What you are asked to do: The lines to extract run from the first line of the entries through the line that contains "Property Estimates (184, 2127)"; reproduce exactly those lines and no others.

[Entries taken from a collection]
>>
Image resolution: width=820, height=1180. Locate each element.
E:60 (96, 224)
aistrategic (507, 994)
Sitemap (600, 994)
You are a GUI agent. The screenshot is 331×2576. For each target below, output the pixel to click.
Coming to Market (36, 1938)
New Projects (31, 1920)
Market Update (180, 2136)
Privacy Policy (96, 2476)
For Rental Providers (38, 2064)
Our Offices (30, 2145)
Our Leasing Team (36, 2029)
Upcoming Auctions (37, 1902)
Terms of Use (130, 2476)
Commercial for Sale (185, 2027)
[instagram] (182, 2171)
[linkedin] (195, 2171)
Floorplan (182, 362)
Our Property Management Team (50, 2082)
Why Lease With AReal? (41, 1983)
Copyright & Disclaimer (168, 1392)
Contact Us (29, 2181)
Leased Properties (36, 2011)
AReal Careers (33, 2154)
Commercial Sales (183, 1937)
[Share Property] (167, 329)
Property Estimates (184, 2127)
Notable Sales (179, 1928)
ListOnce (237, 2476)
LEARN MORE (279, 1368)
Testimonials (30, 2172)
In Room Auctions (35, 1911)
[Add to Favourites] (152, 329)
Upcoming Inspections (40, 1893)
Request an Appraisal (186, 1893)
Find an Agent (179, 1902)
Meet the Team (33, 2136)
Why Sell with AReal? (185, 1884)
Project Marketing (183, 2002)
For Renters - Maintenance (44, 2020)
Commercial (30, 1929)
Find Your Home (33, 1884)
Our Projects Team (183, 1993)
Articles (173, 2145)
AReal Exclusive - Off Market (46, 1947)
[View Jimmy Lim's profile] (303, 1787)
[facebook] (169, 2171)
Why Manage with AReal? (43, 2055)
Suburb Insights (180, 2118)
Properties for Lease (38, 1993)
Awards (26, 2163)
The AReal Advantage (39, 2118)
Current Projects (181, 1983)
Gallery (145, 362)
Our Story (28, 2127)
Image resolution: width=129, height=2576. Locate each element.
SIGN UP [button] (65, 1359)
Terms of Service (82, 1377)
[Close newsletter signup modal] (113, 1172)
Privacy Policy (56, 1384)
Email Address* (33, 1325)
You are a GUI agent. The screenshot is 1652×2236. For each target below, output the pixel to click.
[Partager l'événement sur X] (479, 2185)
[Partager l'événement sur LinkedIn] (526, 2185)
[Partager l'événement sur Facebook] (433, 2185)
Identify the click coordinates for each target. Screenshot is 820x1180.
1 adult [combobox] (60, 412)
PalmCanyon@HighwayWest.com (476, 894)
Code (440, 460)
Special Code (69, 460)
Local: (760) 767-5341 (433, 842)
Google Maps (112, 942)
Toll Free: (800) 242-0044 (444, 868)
<<
Reply:
Image resolution: width=820, height=1180. Locate each element.
E:60 (96, 224)
aistrategic (507, 994)
Sitemap (600, 994)
You are a GUI agent. The screenshot is 331×2576. For each target below, output the pixel to click.
Coming to Market (36, 1938)
New Projects (31, 1920)
Market Update (180, 2136)
Privacy Policy (96, 2476)
For Rental Providers (38, 2064)
Our Offices (30, 2145)
Our Leasing Team (36, 2029)
Upcoming Auctions (37, 1902)
Terms of Use (130, 2476)
Commercial for Sale (185, 2027)
[instagram] (182, 2171)
[linkedin] (195, 2171)
Floorplan (182, 362)
Our Property Management Team (50, 2082)
Why Lease With AReal? (41, 1983)
Copyright & Disclaimer (168, 1392)
Contact Us (29, 2181)
Leased Properties (36, 2011)
AReal Careers (33, 2154)
Commercial Sales (183, 1937)
[Share Property] (167, 329)
Property Estimates (184, 2127)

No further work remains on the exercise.